With the water of PED use in boxing growing seemingly murkier with every week in this sport, hearing a convicted cheat laying everything bare has probably never been more welcome.

Tris Dixon’s excellent Life Stories podcast brings in none other than former British heavyweight Larry Olubamiwo, who once admitted to taking 13 banned substances, including human growth hormone and anabolic steroids. In other words: heavy shit. And that’s what this podcast is packing too.

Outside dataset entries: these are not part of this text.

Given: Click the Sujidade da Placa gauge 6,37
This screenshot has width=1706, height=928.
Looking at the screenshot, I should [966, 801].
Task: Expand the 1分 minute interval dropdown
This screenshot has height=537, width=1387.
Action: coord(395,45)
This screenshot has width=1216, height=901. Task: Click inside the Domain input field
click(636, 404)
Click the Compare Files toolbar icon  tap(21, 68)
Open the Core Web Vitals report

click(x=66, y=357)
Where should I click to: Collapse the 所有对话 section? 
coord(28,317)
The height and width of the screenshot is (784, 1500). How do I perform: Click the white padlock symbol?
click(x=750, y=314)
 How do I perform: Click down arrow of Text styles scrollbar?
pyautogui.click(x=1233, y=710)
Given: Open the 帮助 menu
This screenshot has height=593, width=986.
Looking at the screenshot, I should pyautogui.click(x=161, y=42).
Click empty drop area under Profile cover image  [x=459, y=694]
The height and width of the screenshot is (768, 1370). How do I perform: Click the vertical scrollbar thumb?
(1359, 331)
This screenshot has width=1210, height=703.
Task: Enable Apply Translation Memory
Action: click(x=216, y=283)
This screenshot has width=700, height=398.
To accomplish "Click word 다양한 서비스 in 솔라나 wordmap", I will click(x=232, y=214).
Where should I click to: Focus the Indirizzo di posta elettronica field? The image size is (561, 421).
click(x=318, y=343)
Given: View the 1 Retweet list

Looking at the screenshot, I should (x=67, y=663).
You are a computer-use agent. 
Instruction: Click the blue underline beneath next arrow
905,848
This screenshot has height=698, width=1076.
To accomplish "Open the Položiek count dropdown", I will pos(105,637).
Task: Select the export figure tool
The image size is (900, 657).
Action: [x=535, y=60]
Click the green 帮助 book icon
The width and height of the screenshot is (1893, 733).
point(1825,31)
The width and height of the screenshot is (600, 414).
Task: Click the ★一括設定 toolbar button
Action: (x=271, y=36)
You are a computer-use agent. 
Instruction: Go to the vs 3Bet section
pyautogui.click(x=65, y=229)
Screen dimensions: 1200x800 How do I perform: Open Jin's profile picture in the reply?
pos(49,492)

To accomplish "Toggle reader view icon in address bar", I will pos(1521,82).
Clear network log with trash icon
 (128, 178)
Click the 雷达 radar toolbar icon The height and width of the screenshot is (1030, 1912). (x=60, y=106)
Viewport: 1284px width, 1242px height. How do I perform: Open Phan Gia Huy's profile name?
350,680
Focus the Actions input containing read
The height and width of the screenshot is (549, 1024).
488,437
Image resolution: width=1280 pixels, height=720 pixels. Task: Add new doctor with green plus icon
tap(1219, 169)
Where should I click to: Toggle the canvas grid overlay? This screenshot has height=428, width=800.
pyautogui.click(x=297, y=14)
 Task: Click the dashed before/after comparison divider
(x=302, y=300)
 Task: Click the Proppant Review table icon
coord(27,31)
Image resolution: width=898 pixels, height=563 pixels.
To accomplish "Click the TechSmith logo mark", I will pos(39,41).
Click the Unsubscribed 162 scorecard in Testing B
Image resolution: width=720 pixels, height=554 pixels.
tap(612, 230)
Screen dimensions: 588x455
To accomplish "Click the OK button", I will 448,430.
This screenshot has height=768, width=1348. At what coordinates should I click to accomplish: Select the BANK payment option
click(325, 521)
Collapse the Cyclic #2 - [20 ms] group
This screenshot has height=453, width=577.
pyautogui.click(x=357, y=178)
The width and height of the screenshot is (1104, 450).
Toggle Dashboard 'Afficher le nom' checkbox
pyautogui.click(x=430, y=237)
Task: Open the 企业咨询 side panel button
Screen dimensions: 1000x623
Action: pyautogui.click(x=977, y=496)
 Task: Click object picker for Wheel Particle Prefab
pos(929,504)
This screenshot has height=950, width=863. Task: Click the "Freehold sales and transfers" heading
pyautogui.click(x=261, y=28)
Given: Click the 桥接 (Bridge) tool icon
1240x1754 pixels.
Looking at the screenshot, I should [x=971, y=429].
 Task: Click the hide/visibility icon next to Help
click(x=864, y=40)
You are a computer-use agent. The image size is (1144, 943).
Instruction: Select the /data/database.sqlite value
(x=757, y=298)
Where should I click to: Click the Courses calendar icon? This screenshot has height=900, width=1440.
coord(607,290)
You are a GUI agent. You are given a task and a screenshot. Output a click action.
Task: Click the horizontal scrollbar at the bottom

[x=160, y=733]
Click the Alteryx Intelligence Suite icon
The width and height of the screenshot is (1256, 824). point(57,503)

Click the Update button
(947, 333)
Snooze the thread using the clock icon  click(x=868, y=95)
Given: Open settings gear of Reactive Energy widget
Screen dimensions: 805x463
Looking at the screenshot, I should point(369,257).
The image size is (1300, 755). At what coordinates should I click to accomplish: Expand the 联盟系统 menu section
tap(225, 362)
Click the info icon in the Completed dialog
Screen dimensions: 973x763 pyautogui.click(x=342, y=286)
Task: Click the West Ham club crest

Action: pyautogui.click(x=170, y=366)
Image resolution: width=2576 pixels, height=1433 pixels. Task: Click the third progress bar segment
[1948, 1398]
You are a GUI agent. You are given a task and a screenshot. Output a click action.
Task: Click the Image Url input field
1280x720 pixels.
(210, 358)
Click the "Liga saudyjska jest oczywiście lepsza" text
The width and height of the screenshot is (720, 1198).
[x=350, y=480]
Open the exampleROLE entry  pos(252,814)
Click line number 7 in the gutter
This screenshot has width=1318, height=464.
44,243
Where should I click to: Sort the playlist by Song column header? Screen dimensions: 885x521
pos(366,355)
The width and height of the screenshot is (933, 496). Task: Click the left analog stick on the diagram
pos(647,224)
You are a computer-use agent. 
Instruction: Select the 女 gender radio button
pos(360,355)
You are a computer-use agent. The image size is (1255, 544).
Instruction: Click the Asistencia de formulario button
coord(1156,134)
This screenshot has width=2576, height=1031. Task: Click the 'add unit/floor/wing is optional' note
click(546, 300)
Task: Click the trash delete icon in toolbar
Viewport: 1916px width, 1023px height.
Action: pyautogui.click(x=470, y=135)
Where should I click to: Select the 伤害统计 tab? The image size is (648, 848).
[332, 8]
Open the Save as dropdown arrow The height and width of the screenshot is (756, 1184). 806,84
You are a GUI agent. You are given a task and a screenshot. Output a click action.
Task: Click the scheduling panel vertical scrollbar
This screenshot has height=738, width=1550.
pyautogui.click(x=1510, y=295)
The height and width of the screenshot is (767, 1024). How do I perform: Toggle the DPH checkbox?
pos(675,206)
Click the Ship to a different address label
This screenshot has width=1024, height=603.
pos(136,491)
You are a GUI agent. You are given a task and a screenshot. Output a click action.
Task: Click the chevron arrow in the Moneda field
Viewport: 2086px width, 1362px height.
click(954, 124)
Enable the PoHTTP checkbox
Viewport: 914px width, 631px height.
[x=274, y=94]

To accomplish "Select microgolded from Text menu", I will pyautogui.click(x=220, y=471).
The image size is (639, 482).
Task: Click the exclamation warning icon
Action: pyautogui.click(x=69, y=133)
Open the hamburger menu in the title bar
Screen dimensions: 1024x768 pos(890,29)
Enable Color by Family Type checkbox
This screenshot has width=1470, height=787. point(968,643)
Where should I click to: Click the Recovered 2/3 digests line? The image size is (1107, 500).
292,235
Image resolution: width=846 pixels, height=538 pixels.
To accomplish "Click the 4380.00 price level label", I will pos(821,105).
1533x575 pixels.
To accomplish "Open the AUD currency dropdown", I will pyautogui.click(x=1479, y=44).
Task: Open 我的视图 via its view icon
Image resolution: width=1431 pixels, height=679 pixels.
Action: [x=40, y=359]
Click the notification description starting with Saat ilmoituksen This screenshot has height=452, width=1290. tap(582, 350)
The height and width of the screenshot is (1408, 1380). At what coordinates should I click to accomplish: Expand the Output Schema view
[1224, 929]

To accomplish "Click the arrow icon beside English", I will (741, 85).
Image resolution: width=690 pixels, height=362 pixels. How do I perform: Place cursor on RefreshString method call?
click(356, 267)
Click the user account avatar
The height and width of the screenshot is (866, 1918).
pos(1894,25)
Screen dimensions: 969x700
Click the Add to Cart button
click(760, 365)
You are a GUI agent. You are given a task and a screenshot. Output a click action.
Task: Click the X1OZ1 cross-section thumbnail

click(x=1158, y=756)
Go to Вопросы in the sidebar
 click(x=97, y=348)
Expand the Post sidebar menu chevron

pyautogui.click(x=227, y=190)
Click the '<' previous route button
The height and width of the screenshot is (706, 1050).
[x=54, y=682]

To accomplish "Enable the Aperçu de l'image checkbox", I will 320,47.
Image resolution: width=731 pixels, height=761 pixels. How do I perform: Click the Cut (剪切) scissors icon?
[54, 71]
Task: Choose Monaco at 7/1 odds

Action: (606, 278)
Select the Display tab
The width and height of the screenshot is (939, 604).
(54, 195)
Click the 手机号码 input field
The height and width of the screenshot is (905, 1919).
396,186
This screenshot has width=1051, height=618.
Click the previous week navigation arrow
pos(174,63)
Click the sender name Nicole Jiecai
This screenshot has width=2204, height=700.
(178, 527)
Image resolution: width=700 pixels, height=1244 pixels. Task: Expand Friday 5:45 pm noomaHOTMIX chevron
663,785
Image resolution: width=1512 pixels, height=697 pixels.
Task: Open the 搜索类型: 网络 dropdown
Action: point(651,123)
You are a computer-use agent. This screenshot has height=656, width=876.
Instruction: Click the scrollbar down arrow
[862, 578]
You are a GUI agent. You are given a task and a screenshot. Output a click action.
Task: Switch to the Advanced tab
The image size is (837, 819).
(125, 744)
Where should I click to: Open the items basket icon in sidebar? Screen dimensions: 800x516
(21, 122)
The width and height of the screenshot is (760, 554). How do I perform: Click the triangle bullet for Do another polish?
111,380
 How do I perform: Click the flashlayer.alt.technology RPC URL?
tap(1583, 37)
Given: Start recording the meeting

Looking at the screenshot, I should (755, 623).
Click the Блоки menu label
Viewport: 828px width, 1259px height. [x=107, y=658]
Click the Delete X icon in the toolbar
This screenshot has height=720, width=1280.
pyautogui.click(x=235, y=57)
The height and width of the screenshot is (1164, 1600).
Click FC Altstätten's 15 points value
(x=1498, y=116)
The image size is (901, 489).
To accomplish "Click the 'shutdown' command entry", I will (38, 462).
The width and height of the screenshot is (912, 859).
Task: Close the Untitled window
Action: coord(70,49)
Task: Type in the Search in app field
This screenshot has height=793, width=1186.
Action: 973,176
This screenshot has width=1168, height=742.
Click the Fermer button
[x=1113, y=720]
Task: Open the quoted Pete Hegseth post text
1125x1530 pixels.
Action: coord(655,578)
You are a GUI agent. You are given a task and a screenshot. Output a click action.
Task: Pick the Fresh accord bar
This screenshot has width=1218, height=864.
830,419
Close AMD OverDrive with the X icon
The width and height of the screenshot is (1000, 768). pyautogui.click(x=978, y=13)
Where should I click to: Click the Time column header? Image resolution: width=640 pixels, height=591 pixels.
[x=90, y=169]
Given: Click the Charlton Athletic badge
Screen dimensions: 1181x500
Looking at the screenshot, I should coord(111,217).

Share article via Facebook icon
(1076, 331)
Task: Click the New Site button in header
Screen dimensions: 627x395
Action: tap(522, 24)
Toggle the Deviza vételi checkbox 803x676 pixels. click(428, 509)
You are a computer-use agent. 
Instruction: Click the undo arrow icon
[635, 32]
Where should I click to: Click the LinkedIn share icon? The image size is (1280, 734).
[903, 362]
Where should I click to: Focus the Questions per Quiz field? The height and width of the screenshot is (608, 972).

“I’d been on stuff from the start,” he tells Dixon casually before later explaining: “If you’re taking growth hormone it’s an everyday injection. EPO is an every-other-day injection. Then things like Dianabol, you’d take one or two pills a day. I was not on a lot of stuff but I used to try a lot of different things to see what would be best for me in my sport and my body.”

There is no doubt that PED usage is one of the biggest problems facing the sport today but a lack of basic knowledge is striking. Therefore this particular episode is essential listening, especially if you think doping is confined to a tiny group of super-rich athletes. Big Larry O will explain why that is simply not true.

Brian McIntyre (Jess Hornby/Getty Images)


Just another Monday in boxing. Within about 36 hours of steering Chris Eubank Jnr to the most significant win of his career, trainer Brian ‘BoMac’ McIntyre was detained at Manchester Airport as he attempted to fly home.

The 53-year-old, who also trains pound-for-pound No.1 Terence Crawford, is said to have had a gun and ammunition in a checked suitcase, which was found during a routine scan. The Daily Mail’s Mike Keegan broke the story mid-morning on Monday, describing how armed police ‘descended’ on the departure lounge in order to detain BoMac.

The story developed throughout the day and by just after 1pm, the official website of the Greater Manchester Police had confirmed that McIntyre was charged with possession of a firearm and possession of ammunition for a firearm without a certificate. They also confirmed he attended Stockport Magistrates Court where he was further remanded in custody. He will now appear at Manchester Crown Court on October 9 for a pre-trial plea hearing.

It was reported that he had made no attempt to conceal the weapon and the whole situation begs the question: how did it get here in the first place? There are suggestions that McIntyre could face jail time which will have a dramatic butterfly effect on the likes of Crawford, who had been expected to face Errol Spence Jnr in a rematch following his conclusive win in their showdown in July.

Worrying times indeed for BoMac and his associates but the scenario conjures up the image of Uncle Avi in Snatch as he lands back on American soil and is asked ‘anything to declare?’

“Yeah,” Avi replies. “Don’t go to England.”